> Textauszug
--------------------------------------------------
Geteiltes Leid ist halbes Leid

Tatsächlich brandet zum ersten - und vorletzten - Mal an diesem Abend Applaus unter den Anwesenden auf, als die erste ORF-Hochrechnung das magere Abschneiden der Grünen anzeigt. Zumindest der dritte Platz konnte, wenn auch nur knapp, gehalten werden. "Geteiltes Leid ist halbes Leid", wird sich da wohl so mancher freiheitliche Anhänger gedacht haben.

Zum zweiten - und letzten - Mal kommt Applaus auf, als Haupt im Kursalon eintrifft. Auch Haupt spricht von einer grundsätzlichen Bestätigung des schwarz-blauen Regierungskurses und plädiert für dessen Fortsetzung. Aber wird Kärntens Landeshauptmann Jörg Haider diesem Kurs folgen, wird Haupt gefragt. "Ich weiß es nicht", lautet dessen entwaffnend ehrliche Antwort.

Wer sagt es Haider?

Haider und seine Rolle bei diesem Debakel sind aber auch sonst in aller Munde. Haben seine Ausflüge nach Bagdad, sein bundespolitisches Kommen und Gehen und seine Wahlkampftour durch Österreich in den letzten Tages des Wahlkampfes eher geschadet oder genutzt? Die Meinungen darüber gehen an diesem Abend auseinander. Ein altgedienter Wiener Landtagsabgeordneter meinte auf die Frage, wer sagt "dem Jörg", dass seine Zeit vorbei ist: "Der Herbert Haupt!"
--------------------------------------------------
> Bereitgestelltes Material
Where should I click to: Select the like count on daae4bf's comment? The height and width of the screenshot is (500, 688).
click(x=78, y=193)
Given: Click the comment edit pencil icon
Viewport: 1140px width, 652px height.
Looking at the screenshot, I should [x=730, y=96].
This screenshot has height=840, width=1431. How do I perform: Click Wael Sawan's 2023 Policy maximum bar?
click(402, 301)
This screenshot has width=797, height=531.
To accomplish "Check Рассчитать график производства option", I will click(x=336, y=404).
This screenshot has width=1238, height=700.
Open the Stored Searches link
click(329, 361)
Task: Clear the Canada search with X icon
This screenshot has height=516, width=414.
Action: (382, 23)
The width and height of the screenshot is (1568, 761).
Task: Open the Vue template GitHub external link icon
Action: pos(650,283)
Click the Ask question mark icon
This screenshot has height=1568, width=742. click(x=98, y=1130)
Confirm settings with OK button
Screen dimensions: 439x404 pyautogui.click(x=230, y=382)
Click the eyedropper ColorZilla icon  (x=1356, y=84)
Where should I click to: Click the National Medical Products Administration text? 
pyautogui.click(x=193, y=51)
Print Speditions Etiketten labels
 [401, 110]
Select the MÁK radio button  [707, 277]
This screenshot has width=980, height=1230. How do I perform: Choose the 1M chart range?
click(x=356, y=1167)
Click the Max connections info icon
--------------------------------------------------
> Zu bearbeitende Aufgaben
A: Gib den Abschnitt des Textauszugs wortgetreu wieder, beginnend bei „Zum zweiten - und“ und endend bei „sagt es Haider?“.
B: Zähle alle Aktivitäten Haiders auf, bei denen der Textauszug fragt, ob sie eher geschadet oder genutzt haben.

> Lösungen
A:
Zum zweiten - und letzten - Mal kommt Applaus auf, als Haupt im Kursalon eintrifft. Auch Haupt spricht von einer grundsätzlichen Bestätigung des schwarz-blauen Regierungskurses und plädiert für dessen Fortsetzung. Aber wird Kärntens Landeshauptmann Jörg Haider diesem Kurs folgen, wird Haupt gefragt. "Ich weiß es nicht", lautet dessen entwaffnend ehrliche Antwort.

Wer sagt es Haider?

B:
- seine Ausflüge nach Bagdad
- sein bundespolitisches Kommen und Gehen
- seine Wahlkampftour durch Österreich